[PROMPT]
Write out only the lines running from the one that contains "Nutricia Nutrition Supplements (537, 1202)" to the end of the material, both ends included.
+++++
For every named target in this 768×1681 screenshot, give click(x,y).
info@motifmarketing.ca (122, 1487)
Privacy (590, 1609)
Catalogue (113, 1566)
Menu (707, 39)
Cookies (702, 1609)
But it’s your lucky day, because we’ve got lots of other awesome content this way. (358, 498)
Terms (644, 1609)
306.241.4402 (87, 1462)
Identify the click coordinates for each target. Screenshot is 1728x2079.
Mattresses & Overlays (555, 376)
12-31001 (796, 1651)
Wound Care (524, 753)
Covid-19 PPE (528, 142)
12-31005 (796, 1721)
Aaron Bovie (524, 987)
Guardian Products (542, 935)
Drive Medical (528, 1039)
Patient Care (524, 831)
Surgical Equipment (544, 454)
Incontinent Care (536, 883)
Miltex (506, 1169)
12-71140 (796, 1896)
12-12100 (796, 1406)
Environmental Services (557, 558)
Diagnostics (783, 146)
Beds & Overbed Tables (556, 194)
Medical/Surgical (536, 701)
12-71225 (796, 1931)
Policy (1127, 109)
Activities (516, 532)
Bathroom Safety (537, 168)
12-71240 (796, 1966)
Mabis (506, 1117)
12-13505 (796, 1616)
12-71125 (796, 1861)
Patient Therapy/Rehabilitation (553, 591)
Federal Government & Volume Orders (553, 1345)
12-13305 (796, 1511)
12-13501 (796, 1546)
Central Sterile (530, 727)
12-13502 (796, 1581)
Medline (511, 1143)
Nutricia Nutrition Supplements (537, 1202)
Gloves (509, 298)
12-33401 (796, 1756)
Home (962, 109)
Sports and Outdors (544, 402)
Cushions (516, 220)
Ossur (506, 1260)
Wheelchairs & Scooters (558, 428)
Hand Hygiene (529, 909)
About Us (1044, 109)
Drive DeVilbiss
+++++
[OUTPUT]
Nutricia Nutrition Supplements (537, 1202)
Gloves (509, 298)
12-33401 (796, 1756)
Home (962, 109)
Sports and Outdors (544, 402)
Cushions (516, 220)
Ossur (506, 1260)
Wheelchairs & Scooters (558, 428)
Hand Hygiene (529, 909)
About Us (1044, 109)
Drive DeVilbiss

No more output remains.